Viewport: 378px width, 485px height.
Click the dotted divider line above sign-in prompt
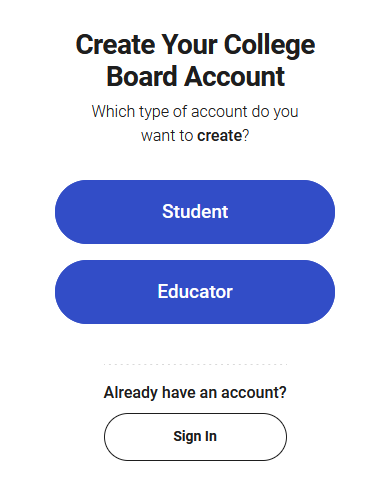(195, 365)
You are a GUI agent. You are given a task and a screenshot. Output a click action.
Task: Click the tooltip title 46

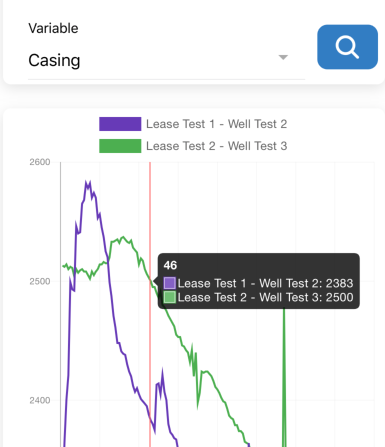(170, 265)
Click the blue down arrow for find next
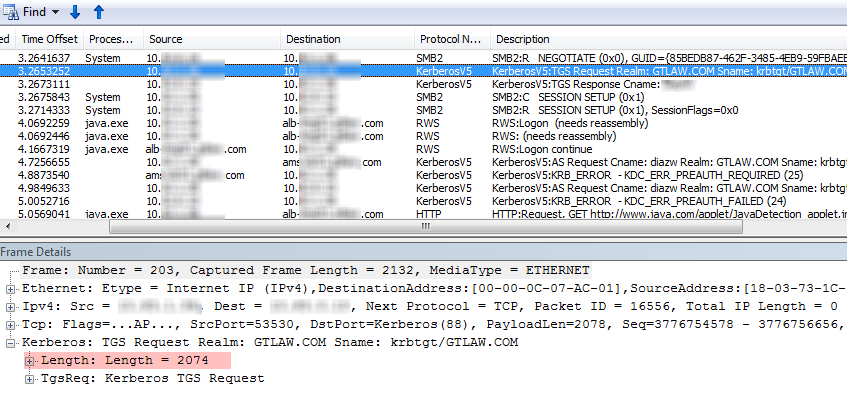Viewport: 847px width, 414px height. click(x=76, y=12)
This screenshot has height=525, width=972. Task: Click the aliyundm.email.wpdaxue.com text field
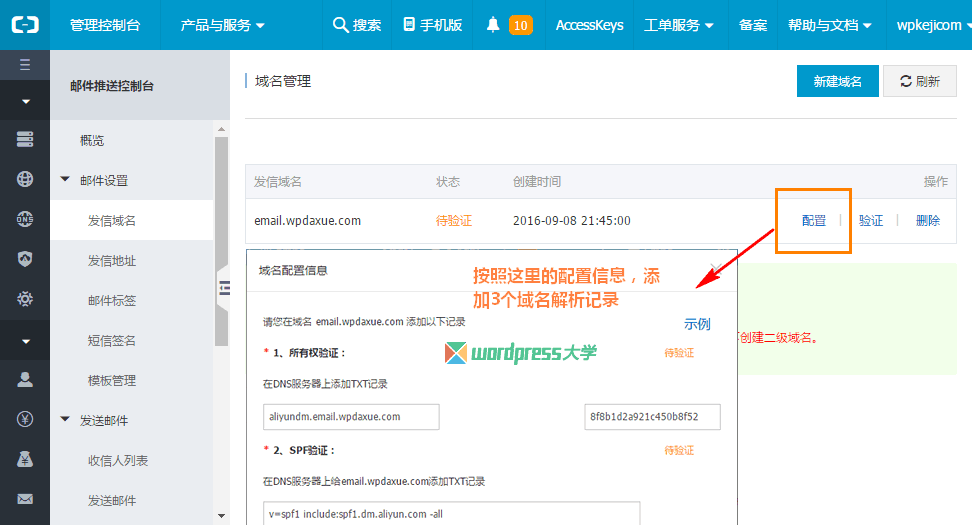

+++

**EXERCISE BRIEF:** With the pictures excluded, restate word for word each line from the one that contains "Click the blue down arrow for find next" through the last line of the listing above.

**ANSWER AREA:**
Click the blue down arrow for find next
Viewport: 847px width, 414px height. click(x=76, y=12)
This screenshot has height=525, width=972. Task: Click the aliyundm.email.wpdaxue.com text field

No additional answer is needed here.